• _GOAL OF THE EXERCISE_
Switch each occurrence of "At what coordinates should I click to accomplish" in the entries below to "Where should I click to accomplish" and leave every other line unchanged.

(Data pulled from a collection)

-- begin --

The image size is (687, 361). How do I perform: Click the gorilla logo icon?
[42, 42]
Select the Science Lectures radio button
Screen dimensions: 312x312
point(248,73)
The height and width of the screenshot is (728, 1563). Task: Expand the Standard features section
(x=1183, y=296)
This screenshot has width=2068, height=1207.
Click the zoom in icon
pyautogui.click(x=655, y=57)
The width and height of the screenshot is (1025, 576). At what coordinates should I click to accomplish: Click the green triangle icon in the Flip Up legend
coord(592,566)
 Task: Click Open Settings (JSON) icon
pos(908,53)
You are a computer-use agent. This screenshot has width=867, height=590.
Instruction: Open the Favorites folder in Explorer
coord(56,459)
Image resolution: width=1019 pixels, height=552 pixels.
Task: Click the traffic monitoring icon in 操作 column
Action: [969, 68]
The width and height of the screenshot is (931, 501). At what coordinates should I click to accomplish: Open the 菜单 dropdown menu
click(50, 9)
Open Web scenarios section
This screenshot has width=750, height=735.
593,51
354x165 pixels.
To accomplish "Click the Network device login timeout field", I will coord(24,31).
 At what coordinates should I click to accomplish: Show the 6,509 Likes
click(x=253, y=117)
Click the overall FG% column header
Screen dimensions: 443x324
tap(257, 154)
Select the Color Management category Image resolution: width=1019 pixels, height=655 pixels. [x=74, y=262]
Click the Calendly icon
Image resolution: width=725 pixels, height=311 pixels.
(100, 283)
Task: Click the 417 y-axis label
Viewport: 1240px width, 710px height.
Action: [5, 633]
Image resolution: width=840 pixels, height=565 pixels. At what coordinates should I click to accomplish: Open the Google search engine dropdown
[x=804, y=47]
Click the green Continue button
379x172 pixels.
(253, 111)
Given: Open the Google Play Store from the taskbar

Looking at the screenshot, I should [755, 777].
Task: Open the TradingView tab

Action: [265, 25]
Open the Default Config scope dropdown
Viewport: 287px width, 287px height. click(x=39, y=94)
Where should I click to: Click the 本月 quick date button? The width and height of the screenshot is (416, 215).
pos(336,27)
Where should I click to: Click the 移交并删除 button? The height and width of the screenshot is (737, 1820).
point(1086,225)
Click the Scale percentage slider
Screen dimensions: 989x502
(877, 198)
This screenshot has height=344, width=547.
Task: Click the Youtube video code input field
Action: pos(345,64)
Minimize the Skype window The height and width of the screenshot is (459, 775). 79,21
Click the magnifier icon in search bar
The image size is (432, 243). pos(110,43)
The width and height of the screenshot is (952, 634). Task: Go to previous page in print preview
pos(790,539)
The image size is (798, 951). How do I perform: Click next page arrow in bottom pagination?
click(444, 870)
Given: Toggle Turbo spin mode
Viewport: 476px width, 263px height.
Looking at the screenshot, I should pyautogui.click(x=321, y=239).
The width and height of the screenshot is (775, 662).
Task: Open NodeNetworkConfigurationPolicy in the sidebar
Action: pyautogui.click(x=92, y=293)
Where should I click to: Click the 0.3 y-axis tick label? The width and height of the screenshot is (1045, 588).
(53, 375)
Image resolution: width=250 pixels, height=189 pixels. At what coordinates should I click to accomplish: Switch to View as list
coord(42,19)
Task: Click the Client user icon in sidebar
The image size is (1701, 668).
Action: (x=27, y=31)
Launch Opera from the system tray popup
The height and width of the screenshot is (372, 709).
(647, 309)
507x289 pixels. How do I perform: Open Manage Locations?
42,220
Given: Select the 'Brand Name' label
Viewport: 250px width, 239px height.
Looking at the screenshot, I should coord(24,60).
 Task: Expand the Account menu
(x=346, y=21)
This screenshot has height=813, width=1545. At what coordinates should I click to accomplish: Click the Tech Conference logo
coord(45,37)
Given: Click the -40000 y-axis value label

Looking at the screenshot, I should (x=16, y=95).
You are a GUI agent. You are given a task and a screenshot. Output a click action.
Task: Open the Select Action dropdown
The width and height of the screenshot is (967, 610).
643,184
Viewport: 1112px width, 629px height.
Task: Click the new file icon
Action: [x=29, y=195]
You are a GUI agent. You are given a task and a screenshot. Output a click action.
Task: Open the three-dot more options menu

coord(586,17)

-- end --

• _RESULT OF THE EXERCISE_
The image size is (687, 361). How do I perform: Click the gorilla logo icon?
[42, 42]
Select the Science Lectures radio button
Screen dimensions: 312x312
point(248,73)
The height and width of the screenshot is (728, 1563). Task: Expand the Standard features section
(x=1183, y=296)
This screenshot has width=2068, height=1207.
Click the zoom in icon
pyautogui.click(x=655, y=57)
The width and height of the screenshot is (1025, 576). Where should I click to accomplish: Click the green triangle icon in the Flip Up legend
coord(592,566)
 Task: Click Open Settings (JSON) icon
pos(908,53)
You are a computer-use agent. This screenshot has width=867, height=590.
Instruction: Open the Favorites folder in Explorer
coord(56,459)
Image resolution: width=1019 pixels, height=552 pixels.
Task: Click the traffic monitoring icon in 操作 column
Action: [969, 68]
The width and height of the screenshot is (931, 501). Where should I click to accomplish: Open the 菜单 dropdown menu
click(50, 9)
Open Web scenarios section
This screenshot has width=750, height=735.
593,51
354x165 pixels.
To accomplish "Click the Network device login timeout field", I will coord(24,31).
 Where should I click to accomplish: Show the 6,509 Likes
click(x=253, y=117)
Click the overall FG% column header
Screen dimensions: 443x324
tap(257, 154)
Select the Color Management category Image resolution: width=1019 pixels, height=655 pixels. [x=74, y=262]
Click the Calendly icon
Image resolution: width=725 pixels, height=311 pixels.
(100, 283)
Task: Click the 417 y-axis label
Viewport: 1240px width, 710px height.
Action: [5, 633]
Image resolution: width=840 pixels, height=565 pixels. Where should I click to accomplish: Open the Google search engine dropdown
[x=804, y=47]
Click the green Continue button
379x172 pixels.
(253, 111)
Given: Open the Google Play Store from the taskbar

Looking at the screenshot, I should [755, 777].
Task: Open the TradingView tab

Action: [265, 25]
Open the Default Config scope dropdown
Viewport: 287px width, 287px height. click(x=39, y=94)
Where should I click to: Click the 本月 quick date button? The width and height of the screenshot is (416, 215).
pos(336,27)
Where should I click to: Click the 移交并删除 button? The height and width of the screenshot is (737, 1820).
point(1086,225)
Click the Scale percentage slider
Screen dimensions: 989x502
(877, 198)
This screenshot has height=344, width=547.
Task: Click the Youtube video code input field
Action: pos(345,64)
Minimize the Skype window The height and width of the screenshot is (459, 775). 79,21
Click the magnifier icon in search bar
The image size is (432, 243). pos(110,43)
The width and height of the screenshot is (952, 634). Task: Go to previous page in print preview
pos(790,539)
The image size is (798, 951). How do I perform: Click next page arrow in bottom pagination?
click(444, 870)
Given: Toggle Turbo spin mode
Viewport: 476px width, 263px height.
Looking at the screenshot, I should pyautogui.click(x=321, y=239).
The width and height of the screenshot is (775, 662).
Task: Open NodeNetworkConfigurationPolicy in the sidebar
Action: pyautogui.click(x=92, y=293)
Where should I click to: Click the 0.3 y-axis tick label? The width and height of the screenshot is (1045, 588).
(53, 375)
Image resolution: width=250 pixels, height=189 pixels. Where should I click to accomplish: Switch to View as list
coord(42,19)
Task: Click the Client user icon in sidebar
The image size is (1701, 668).
Action: (x=27, y=31)
Launch Opera from the system tray popup
The height and width of the screenshot is (372, 709).
(647, 309)
507x289 pixels. How do I perform: Open Manage Locations?
42,220
Given: Select the 'Brand Name' label
Viewport: 250px width, 239px height.
Looking at the screenshot, I should coord(24,60).
 Task: Expand the Account menu
(x=346, y=21)
This screenshot has height=813, width=1545. Where should I click to accomplish: Click the Tech Conference logo
coord(45,37)
Given: Click the -40000 y-axis value label

Looking at the screenshot, I should (x=16, y=95).
You are a GUI agent. You are given a task and a screenshot. Output a click action.
Task: Open the Select Action dropdown
The width and height of the screenshot is (967, 610).
643,184
Viewport: 1112px width, 629px height.
Task: Click the new file icon
Action: [x=29, y=195]
You are a GUI agent. You are given a task and a screenshot. Output a click action.
Task: Open the three-dot more options menu

coord(586,17)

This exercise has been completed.